Плотницкий талант у Марфы прорезался к шестидесяти годам, после того как выслали Евсея. Бабы тогда и в Пекашине и в соседних деревнях просто вой подняли: жалко старика. А потом – кто же их теперь будет выручать деревянной посудой? Ведь в хозяйстве и ушат надо, и шайку, и санки за водой к колодцу сходить – да мало ли чего!

И вот напрасно, оказывается, разорялись из-за посуды: Марфа стала посуду колотить. Никогда в жизни ни одной доски не отесала, ни одного обруча не набила, а тут взяла топор в руки и почала шлепать. Да не только там ушаты, шайки, а и сани для колхоза. Правда, изделья Марфины не очень были складные, да зато крепкие, долговечные. Как сама она.

Заменила Марфа и еще в одном деле Евсея – в духовном.

Жуть что она вытворяла со своими старухами. На Слуде, рассказывают, одна староверка напилась в праздник допьяна и уснула на улице – так что сделала Марфа? Отвела старуху в кустарник за деревней, сняла с нее сарафан, рубаху, привязала к дереву: исправляйся! И старуха, голая, весь день выстояла под палящим солнцем, на оводах, так что к вечеру едва богу душу не отдала.

Дрожали перед Марфой и бабы, которые подходили к пятидесяти, – их она силой загоняла в свою веру. И непременно крестила: летом в реке на восходе, а зимой в кадке, в нетопленой избе.

Местные власти, конечно, пытались образумить осатаневшую старуху. Но с Марфой разве сговоришь? Что сделаешь с первой стахановкой района, которая всю войну не сходила с районной доски Почета? А кроме того, нельзя было не принять во внимание и то, что она вязала сани. Крепко выручала колхоз.

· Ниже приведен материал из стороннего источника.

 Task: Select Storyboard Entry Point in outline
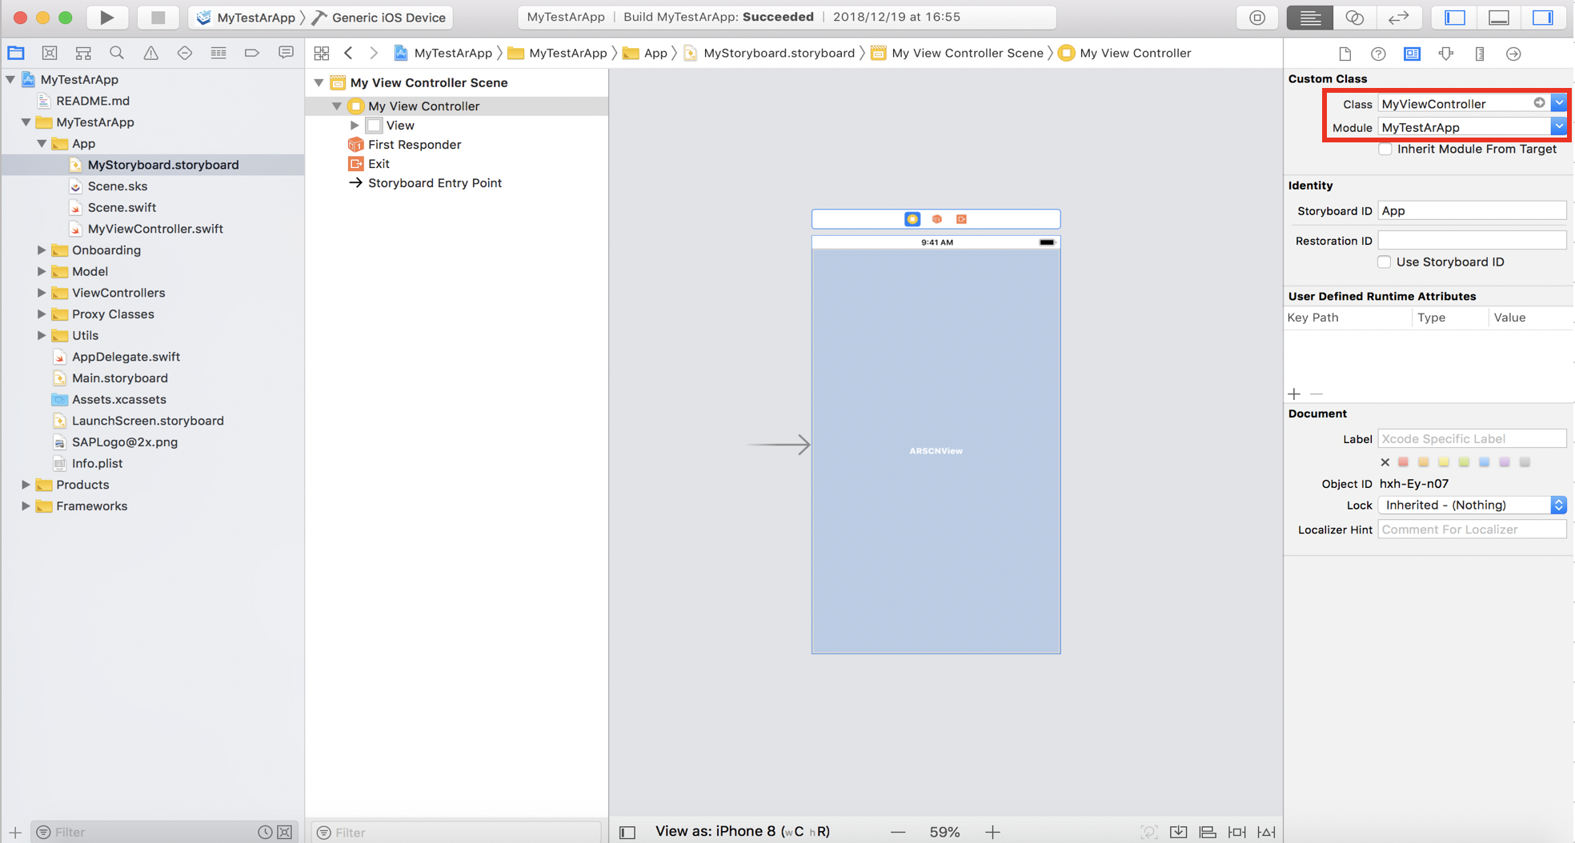point(434,183)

– Здорово, соседка, сказал Михаил, прикрывая за собой тугую, шаркающую дверь. – Труд в пользу. Или, как у вас говорят: бог на помочь.

– Как скажешь, так и ладно. Богу не слова нужны – помысел.

Марфа не Евсей. Это тот, бывало, когда ни зайдешь, ласковым словом встретит да сразу же работу бросит – любил поговорить, все ему любопытно да интересно, а Марфа даже и не встала. Сидела посреди избы на чураке, большущая, черная, как медведица, и хлопала обухом – обруч еловый на ушат наколачивала.

Свет был двойной – сверху, с грядки, от лампешки без стекла, и сзади, со спины, от красной лампадки перед божницей.

– Чего огонь-то из угла поближе не перенесешь? Лучше будет видно, полушутя-полусерьезно посоветовал Михаил.

Марфа не словами ответила – топором. Так тяпнула по обручу, что другой раз подумаешь, прежде чем что-либо сказать.

Михаил присел на прилавок к теплой печи, с которой пахло нагретой лучиной, глянул на знакомый кумачовый крест на белом квадрате холста, висевшем на передней стене, на тяжеленные черные книги с дощатыми обложками, обтянутые телячьей кожей, – они, как ящики, были сложены в переднем углу на лавке, – на медные иконы в красных бликах.

– От Евсея слышно чего?

– Печи кладет людям.

– Какие печи? Ты поминала, на огороде работает.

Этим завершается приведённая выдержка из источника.